Task description: Give the data again in full, with every character unchanged.

Material for this task:
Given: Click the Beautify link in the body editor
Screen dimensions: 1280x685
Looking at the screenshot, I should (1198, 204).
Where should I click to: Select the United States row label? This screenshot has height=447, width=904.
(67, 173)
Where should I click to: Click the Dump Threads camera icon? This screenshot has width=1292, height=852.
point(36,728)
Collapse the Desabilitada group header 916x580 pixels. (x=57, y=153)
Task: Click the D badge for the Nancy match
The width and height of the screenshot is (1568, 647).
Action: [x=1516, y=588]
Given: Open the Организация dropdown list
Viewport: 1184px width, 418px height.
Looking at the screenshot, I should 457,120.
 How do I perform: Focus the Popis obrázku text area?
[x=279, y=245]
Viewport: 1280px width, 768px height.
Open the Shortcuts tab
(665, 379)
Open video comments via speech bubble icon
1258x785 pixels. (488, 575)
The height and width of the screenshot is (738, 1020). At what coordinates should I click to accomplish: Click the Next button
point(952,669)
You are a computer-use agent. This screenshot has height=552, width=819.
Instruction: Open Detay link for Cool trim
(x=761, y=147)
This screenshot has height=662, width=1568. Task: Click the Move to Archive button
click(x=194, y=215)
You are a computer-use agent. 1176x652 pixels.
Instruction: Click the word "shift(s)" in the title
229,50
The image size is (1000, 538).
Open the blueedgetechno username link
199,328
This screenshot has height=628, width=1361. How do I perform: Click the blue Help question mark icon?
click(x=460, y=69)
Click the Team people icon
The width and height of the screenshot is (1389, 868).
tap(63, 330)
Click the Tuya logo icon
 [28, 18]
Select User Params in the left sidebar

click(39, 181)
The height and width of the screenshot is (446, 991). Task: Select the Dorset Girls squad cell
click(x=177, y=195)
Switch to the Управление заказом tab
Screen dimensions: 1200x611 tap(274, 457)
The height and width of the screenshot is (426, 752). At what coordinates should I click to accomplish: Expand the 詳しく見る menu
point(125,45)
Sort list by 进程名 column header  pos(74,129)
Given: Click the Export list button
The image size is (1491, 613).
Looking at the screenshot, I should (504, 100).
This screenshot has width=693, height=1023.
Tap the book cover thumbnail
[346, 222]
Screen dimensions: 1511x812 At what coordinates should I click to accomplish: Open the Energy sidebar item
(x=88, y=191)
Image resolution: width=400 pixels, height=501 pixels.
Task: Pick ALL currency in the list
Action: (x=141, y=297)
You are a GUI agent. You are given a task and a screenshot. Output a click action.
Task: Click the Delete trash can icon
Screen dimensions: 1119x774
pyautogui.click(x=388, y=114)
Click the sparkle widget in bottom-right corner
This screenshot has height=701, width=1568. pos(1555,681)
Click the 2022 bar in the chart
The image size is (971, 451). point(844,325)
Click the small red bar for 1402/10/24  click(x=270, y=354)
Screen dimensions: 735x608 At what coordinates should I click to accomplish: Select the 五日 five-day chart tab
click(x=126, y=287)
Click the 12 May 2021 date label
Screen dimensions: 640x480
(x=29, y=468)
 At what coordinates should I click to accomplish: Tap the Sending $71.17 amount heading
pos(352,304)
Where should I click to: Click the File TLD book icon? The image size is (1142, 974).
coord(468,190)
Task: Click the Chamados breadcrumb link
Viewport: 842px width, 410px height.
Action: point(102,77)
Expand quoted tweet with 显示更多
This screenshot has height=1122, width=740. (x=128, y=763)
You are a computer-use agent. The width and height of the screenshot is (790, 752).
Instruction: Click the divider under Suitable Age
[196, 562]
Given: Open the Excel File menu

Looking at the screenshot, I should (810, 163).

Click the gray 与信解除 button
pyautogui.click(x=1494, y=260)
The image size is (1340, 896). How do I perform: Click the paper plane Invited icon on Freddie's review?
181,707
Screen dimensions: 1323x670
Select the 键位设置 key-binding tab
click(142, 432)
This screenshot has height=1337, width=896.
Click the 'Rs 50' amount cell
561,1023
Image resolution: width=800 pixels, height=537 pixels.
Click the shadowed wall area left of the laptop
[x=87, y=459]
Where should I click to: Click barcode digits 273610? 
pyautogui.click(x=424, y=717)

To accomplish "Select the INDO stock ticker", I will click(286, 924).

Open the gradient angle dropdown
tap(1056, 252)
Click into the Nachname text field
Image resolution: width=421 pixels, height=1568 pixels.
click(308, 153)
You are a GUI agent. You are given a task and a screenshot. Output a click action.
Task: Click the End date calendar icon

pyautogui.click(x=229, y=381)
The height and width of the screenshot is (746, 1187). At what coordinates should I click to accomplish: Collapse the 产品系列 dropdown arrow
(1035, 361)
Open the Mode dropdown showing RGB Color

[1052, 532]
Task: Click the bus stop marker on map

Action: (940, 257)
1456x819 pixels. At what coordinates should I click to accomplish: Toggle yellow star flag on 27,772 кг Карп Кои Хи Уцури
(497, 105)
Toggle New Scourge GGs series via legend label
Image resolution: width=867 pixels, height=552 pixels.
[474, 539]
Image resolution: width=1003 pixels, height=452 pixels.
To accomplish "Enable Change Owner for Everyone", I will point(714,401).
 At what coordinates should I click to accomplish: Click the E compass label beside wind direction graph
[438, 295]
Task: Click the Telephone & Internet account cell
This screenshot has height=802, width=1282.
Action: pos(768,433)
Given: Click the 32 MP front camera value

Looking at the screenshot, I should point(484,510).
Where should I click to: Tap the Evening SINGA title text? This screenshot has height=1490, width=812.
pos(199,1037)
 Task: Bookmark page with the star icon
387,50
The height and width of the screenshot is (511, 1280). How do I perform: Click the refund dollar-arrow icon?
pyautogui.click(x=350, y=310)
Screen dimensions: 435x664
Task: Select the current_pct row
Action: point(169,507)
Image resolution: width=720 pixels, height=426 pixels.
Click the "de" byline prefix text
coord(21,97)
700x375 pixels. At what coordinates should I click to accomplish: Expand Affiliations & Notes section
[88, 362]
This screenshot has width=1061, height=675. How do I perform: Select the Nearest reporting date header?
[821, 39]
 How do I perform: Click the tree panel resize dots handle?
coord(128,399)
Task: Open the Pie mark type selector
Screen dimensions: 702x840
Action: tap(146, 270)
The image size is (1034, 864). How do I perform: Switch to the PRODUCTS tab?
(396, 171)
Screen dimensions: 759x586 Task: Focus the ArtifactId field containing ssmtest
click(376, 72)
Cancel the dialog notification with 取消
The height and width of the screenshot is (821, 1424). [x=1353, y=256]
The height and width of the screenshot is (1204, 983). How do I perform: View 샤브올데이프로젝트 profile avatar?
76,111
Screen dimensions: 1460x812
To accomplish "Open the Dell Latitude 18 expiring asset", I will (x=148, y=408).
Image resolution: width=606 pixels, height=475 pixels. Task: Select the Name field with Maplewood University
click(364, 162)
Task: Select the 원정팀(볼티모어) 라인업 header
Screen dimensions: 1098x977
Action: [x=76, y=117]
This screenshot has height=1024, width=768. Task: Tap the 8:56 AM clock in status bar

Reply:
Given: Click the Beautify link in the body editor
Screen dimensions: 1280x685
Looking at the screenshot, I should (1198, 204).
Where should I click to: Select the United States row label? This screenshot has height=447, width=904.
(67, 173)
Where should I click to: Click the Dump Threads camera icon? This screenshot has width=1292, height=852.
point(36,728)
Collapse the Desabilitada group header 916x580 pixels. (x=57, y=153)
Task: Click the D badge for the Nancy match
The width and height of the screenshot is (1568, 647).
Action: [x=1516, y=588]
Given: Open the Организация dropdown list
Viewport: 1184px width, 418px height.
Looking at the screenshot, I should 457,120.
 How do I perform: Focus the Popis obrázku text area?
[x=279, y=245]
Viewport: 1280px width, 768px height.
Open the Shortcuts tab
(665, 379)
Open video comments via speech bubble icon
1258x785 pixels. (488, 575)
The height and width of the screenshot is (738, 1020). At what coordinates should I click to accomplish: Click the Next button
point(952,669)
You are a computer-use agent. This screenshot has height=552, width=819.
Instruction: Open Detay link for Cool trim
(x=761, y=147)
This screenshot has height=662, width=1568. Task: Click the Move to Archive button
click(x=194, y=215)
You are a computer-use agent. 1176x652 pixels.
Instruction: Click the word "shift(s)" in the title
229,50
The image size is (1000, 538).
Open the blueedgetechno username link
199,328
This screenshot has height=628, width=1361. How do I perform: Click the blue Help question mark icon?
click(x=460, y=69)
Click the Team people icon
The width and height of the screenshot is (1389, 868).
tap(63, 330)
Click the Tuya logo icon
 [28, 18]
Select User Params in the left sidebar

click(39, 181)
The height and width of the screenshot is (446, 991). Task: Select the Dorset Girls squad cell
click(x=177, y=195)
Switch to the Управление заказом tab
Screen dimensions: 1200x611 tap(274, 457)
The height and width of the screenshot is (426, 752). At what coordinates should I click to accomplish: Expand the 詳しく見る menu
point(125,45)
Sort list by 进程名 column header  pos(74,129)
Given: Click the Export list button
The image size is (1491, 613).
Looking at the screenshot, I should (504, 100).
This screenshot has width=693, height=1023.
Tap the book cover thumbnail
[346, 222]
Screen dimensions: 1511x812 At what coordinates should I click to accomplish: Open the Energy sidebar item
(x=88, y=191)
Image resolution: width=400 pixels, height=501 pixels.
Task: Pick ALL currency in the list
Action: (x=141, y=297)
You are a GUI agent. You are given a task and a screenshot. Output a click action.
Task: Click the Delete trash can icon
Screen dimensions: 1119x774
pyautogui.click(x=388, y=114)
Click the sparkle widget in bottom-right corner
This screenshot has height=701, width=1568. pos(1555,681)
Click the 2022 bar in the chart
The image size is (971, 451). point(844,325)
Click the small red bar for 1402/10/24  click(x=270, y=354)
Screen dimensions: 735x608 At what coordinates should I click to accomplish: Select the 五日 five-day chart tab
click(x=126, y=287)
Click the 12 May 2021 date label
Screen dimensions: 640x480
(x=29, y=468)
 At what coordinates should I click to accomplish: Tap the Sending $71.17 amount heading
pos(352,304)
Where should I click to: Click the File TLD book icon? The image size is (1142, 974).
coord(468,190)
Task: Click the Chamados breadcrumb link
Viewport: 842px width, 410px height.
Action: point(102,77)
Expand quoted tweet with 显示更多
This screenshot has height=1122, width=740. (x=128, y=763)
You are a computer-use agent. The width and height of the screenshot is (790, 752).
Instruction: Click the divider under Suitable Age
[196, 562]
Given: Open the Excel File menu

Looking at the screenshot, I should (810, 163).

Click the gray 与信解除 button
pyautogui.click(x=1494, y=260)
The image size is (1340, 896). How do I perform: Click the paper plane Invited icon on Freddie's review?
181,707
Screen dimensions: 1323x670
Select the 键位设置 key-binding tab
click(142, 432)
This screenshot has height=1337, width=896.
Click the 'Rs 50' amount cell
561,1023
Image resolution: width=800 pixels, height=537 pixels.
Click the shadowed wall area left of the laptop
[x=87, y=459]
Where should I click to: Click barcode digits 273610? 
pyautogui.click(x=424, y=717)

To accomplish "Select the INDO stock ticker", I will click(286, 924).

Open the gradient angle dropdown
tap(1056, 252)
Click into the Nachname text field
Image resolution: width=421 pixels, height=1568 pixels.
click(308, 153)
You are a GUI agent. You are given a task and a screenshot. Output a click action.
Task: Click the End date calendar icon

pyautogui.click(x=229, y=381)
The height and width of the screenshot is (746, 1187). At what coordinates should I click to accomplish: Collapse the 产品系列 dropdown arrow
(1035, 361)
Open the Mode dropdown showing RGB Color

[1052, 532]
Task: Click the bus stop marker on map

Action: (940, 257)
1456x819 pixels. At what coordinates should I click to accomplish: Toggle yellow star flag on 27,772 кг Карп Кои Хи Уцури
(497, 105)
Toggle New Scourge GGs series via legend label
Image resolution: width=867 pixels, height=552 pixels.
[474, 539]
Image resolution: width=1003 pixels, height=452 pixels.
To accomplish "Enable Change Owner for Everyone", I will point(714,401).
 At what coordinates should I click to accomplish: Click the E compass label beside wind direction graph
[438, 295]
Task: Click the Telephone & Internet account cell
This screenshot has height=802, width=1282.
Action: pos(768,433)
Given: Click the 32 MP front camera value

Looking at the screenshot, I should point(484,510).
Where should I click to: Tap the Evening SINGA title text? This screenshot has height=1490, width=812.
pos(199,1037)
 Task: Bookmark page with the star icon
387,50
The height and width of the screenshot is (511, 1280). How do I perform: Click the refund dollar-arrow icon?
pyautogui.click(x=350, y=310)
Screen dimensions: 435x664
Task: Select the current_pct row
Action: point(169,507)
Image resolution: width=720 pixels, height=426 pixels.
Click the "de" byline prefix text
coord(21,97)
700x375 pixels. At what coordinates should I click to accomplish: Expand Affiliations & Notes section
[88, 362]
This screenshot has width=1061, height=675. How do I perform: Select the Nearest reporting date header?
[821, 39]
 How do I perform: Click the tree panel resize dots handle?
coord(128,399)
Task: Open the Pie mark type selector
Screen dimensions: 702x840
Action: tap(146, 270)
The image size is (1034, 864). How do I perform: Switch to the PRODUCTS tab?
(396, 171)
Screen dimensions: 759x586 Task: Focus the ArtifactId field containing ssmtest
click(376, 72)
Cancel the dialog notification with 取消
The height and width of the screenshot is (821, 1424). [x=1353, y=256]
The height and width of the screenshot is (1204, 983). How do I perform: View 샤브올데이프로젝트 profile avatar?
76,111
Screen dimensions: 1460x812
To accomplish "Open the Dell Latitude 18 expiring asset", I will (x=148, y=408).
Image resolution: width=606 pixels, height=475 pixels. Task: Select the Name field with Maplewood University
click(364, 162)
Task: Select the 원정팀(볼티모어) 라인업 header
Screen dimensions: 1098x977
Action: [x=76, y=117]
This screenshot has height=1024, width=768. Task: Tap the 8:56 AM clock in status bar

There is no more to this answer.